Brazilian Real Leads Emerging-Market Gains on Fed Rate Outlook
By Paula Sambo
10:18 AM BRT
March 23, 2015
(Bloomberg) — Brazil’s real led emerging-market advances on speculation Federal Reserve officials won’t be in a hurry to raise U.S. interest rates, supporting demand for higher-yielding assets.
The real climbed 2 percent to 3.1686 per dollar at 3:54 p.m. in Sao Paulo, the biggest gain among 24 developing-nation currencies tracked by Bloomberg, after declining on March 19 to a 12-year low.
Most of the dollar’s counterparts rose Monday after the Fed said last week that higher borrowing costs are unlikely in April and that it won’t tighten policy until the U.S. central bank is “reasonably confident” inflation will return to target and the labor market improves further. Three-month implied volatility on options for the real, reflecting projected shifts in the exchange rate, was the highest among 16 major currencies.
“The emerging-market relief rally following the cautious Fed outlook signals the beginning of a bullish reversal after heavy losses over the past weeks,” Ipek Ozkardeskaya, a currency strategist at Swissquote Bank in Gland, Switzerland, said in an e-mailed response to questions. “Still, the risk-reward ratio in real holdings is hammered by the high volatilities, and this is the reason why the real could underperform its emerging-market peers.”
The real is still down 16 percent this year as Finance Minister Joaquim Levy faces opposition in Congress to budget measures needed to avoid a credit rating downgrade and allegations of corruption at the state-controlled oil company drew street protests earlier this month.

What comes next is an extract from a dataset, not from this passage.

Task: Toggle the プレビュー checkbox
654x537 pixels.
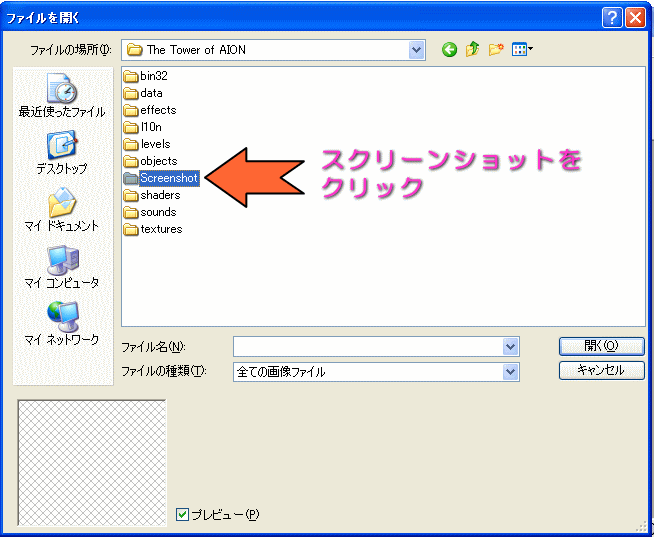Action: (x=182, y=514)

Valor Economico reported that President Dilma Rousseff’s economic team is seeking to block legislation that would increase pension benefits.

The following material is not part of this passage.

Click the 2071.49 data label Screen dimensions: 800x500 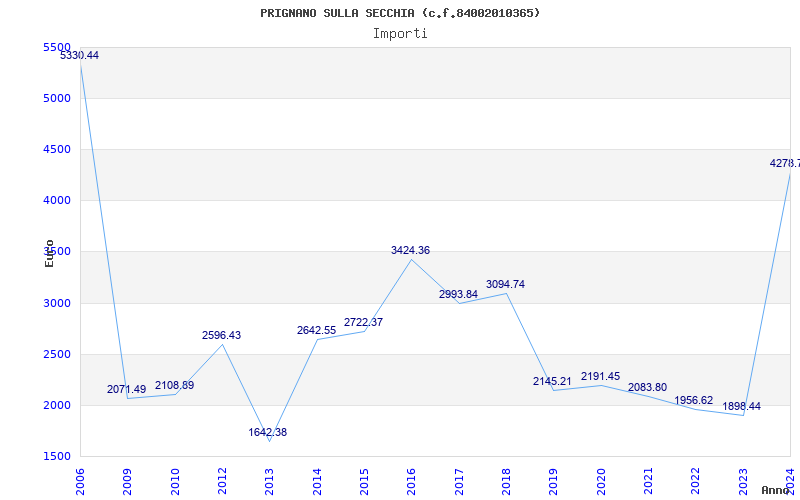[126, 389]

Moody’s Investors Service cited a stalled economy and fiscal challenges when it put Brazil on negative outlook in September, six months after Standard & Poor’s cut the nation to one level above junk. Moody’s and Fitch Ratings rank it a step higher.
Economists projected a 0.83 percent decline in gross domestic product for 2015 and raised their forecast for increases in consumer prices to 8.12 percent, according to the median of about 100 estimates in a central bank survey published Monday. The last time inflation ended the year above 8 percent was 2003.
Swap rates on the contract maturing in January 2016, a gauge of expectations for changes in borrowing costs, declined 0.10 percentage point to 13.59 percent.
To support the real and limit import price increases, the central bank sold the equivalent of $97.7 million of currency swaps as part of a plan to offer as much as $100 million a day until at least March 31. It rolled over contracts worth $356.1 million.
Brazil will outline the future of the swaps program in coming weeks, central bank President Alexandre Tombini said at an event in Sao Paulo on March 18.
Last week, the real’s 14-day relative strength index versus the dollar was below 30, a level some traders interpret as a sign that the local currency’s slide may have been overdone.